Power Generation Systems Information
Electric power is currently the most efficient way to convert potential energy to working energy and move that working energy to where it is needed. Extensive energy transport systems are scattered across the globe moving that energy from where it occurs naturally to where it can be put to good use. Energy transport can be broken into two camps: moving the stored energy, such as that that exists in liquid petroleum, natural gas, and, to a lesser extent, coal or generating electricity at a place close to the energy source and then transporting the power to its point of use. Some ubiquitous energy sources like wind and solar can be captured very near to the point of use.

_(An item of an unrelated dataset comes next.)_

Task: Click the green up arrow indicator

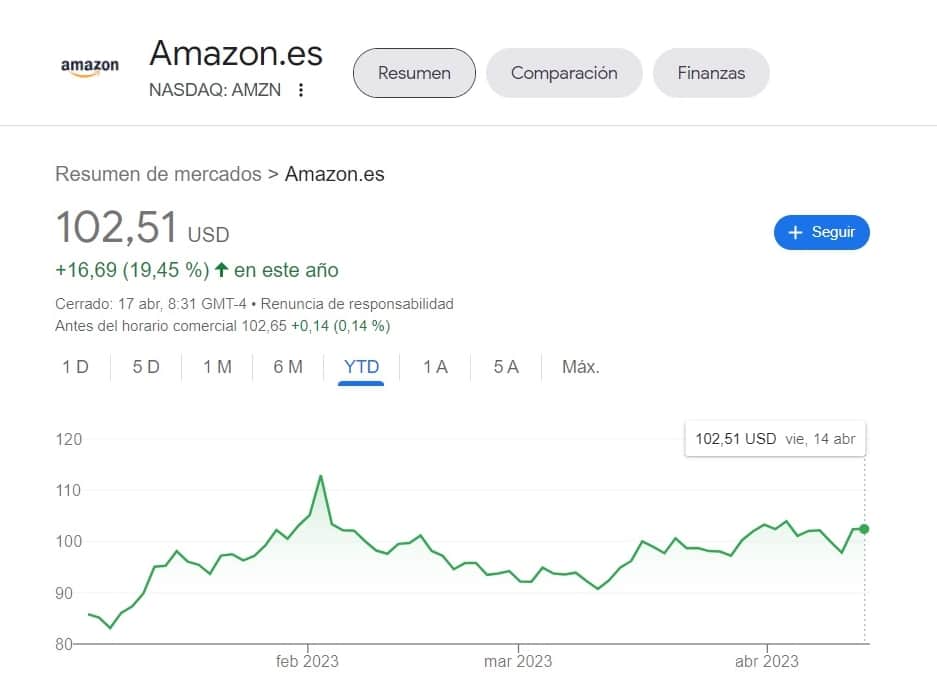Action: 221,270
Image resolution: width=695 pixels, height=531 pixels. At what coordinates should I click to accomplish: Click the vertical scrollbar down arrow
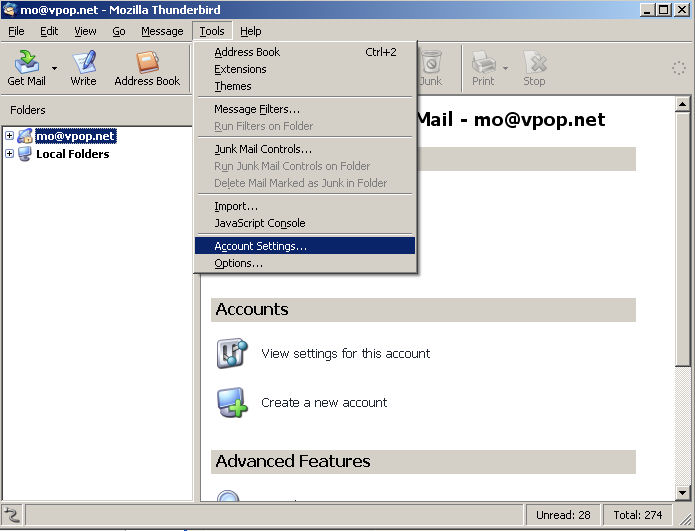point(684,492)
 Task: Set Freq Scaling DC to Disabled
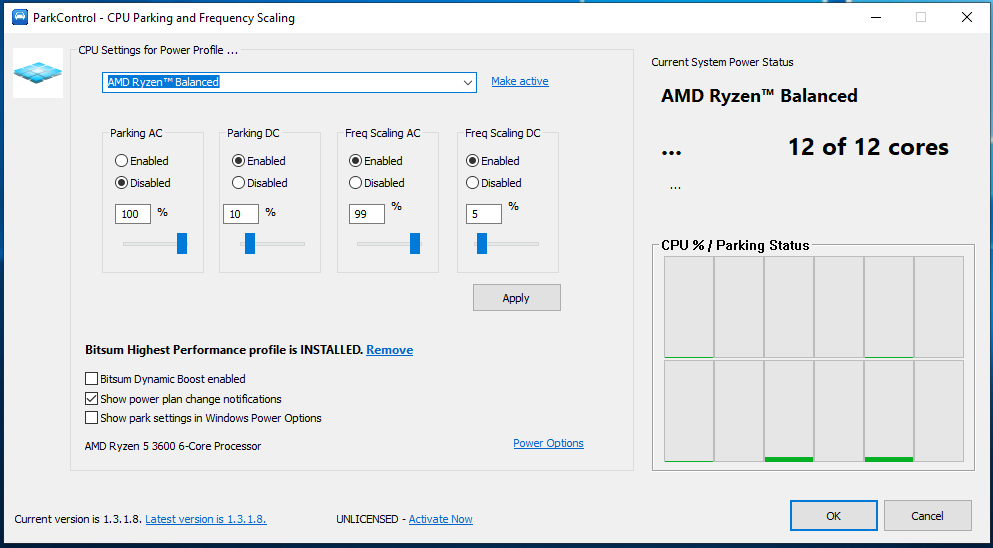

Power generation systems are simply the combination of a potential or stored energy converter providing kinetic energy, which, in turn, creates electric power for use in motors, lighting, heating, and other conveniences of modern life. These systems, divided into generation at source and generation at need (with some in between) are outlined below.
Generation systems at the source describe the traditional, electric power production model. The systems take advantage of the economies of transporting electricity over transporting fuel over long distance. Hydro power is the best example of this. Hydro power uses the potential energy of water elevation or head. Hydro power plants are required to be built where elevation drops in water flow occur. In hydro generation systems, water pressure is directed at a turbine creating rotational kinetic energy. This kinetic energy is converted to electric power by a generator, which is sometimes referred to as a “motor.”
Fossil fuel generation systems can be located near the source of fuel with electric power transmitted to point of use, or the fuel can be transported closer to the point of use. Fossil fuels such as coal, petroleum, or natural gas are combusted to create heat. Generators can be driven directly from combustion as in gas turbines or steam created by fuel combustion can be used to drive the turbine-generator.
Nuclear power generation systems locations are dictated by adequate water availability but also by political and regulatory restrictions as well. These systems also use a steam generation process to generate electricity.
Geothermal generation systems can only be placed where subsurface heat conditions are hot enough and close enough to the surface. For the most part, favorable conditions exist where there is high seismic and volcanic activity.
Tidal energy generation systems use the natural throttling action created by shoreline geography to drive turbine-generator systems.
Generation systems near use have the advantage of higher efficiencies due to low transmission loss.
Wind energy generation is possible anywhere wind is prevalent. Wind generation exists at many scales from backyard to large wind farms. Linear wind energy is converted to rotational kinetic energy via large turbine blades, which, in turn, is converted to electricity by a generator.
Solar power generation can be either thermal or photovoltaic. Thermal systems have limited options for location and are placed where sunlight is plentiful and clouds are few to focus solar energy onto a “solar furnace” using mirrors. This generates enough heat to drive a steam turbine.
Photovoltaic generation systems can be large commercial “farms” or individual residential or commercial systems. Photovoltaic cells convert solar energy directly to electric energy. The DC output is converted to AC for consumption using inverters.
Other point of use generation systems include standby and portable generators. These generator systems use petroleum fuel and natural gas to power an internal combustion engine that drives a generator. Other larger systems may use a gas turbine as a motive source.
CHP or “combined heat and power systems” are designed to harness rotational kinetic energy as electricity, but also to put the waste combustion heat generated to work in HVAC and other systems.
Finally, point of use generation systems are all around us and used in large and heavy transport vehicles. Trains, ships, large earthmoving equipment, and military vehicles use internal combustion engines, gas turbines, and even nuclear generation systems to produce electricity that drives motors at the wheels or the propeller shaft to move these vehicles along.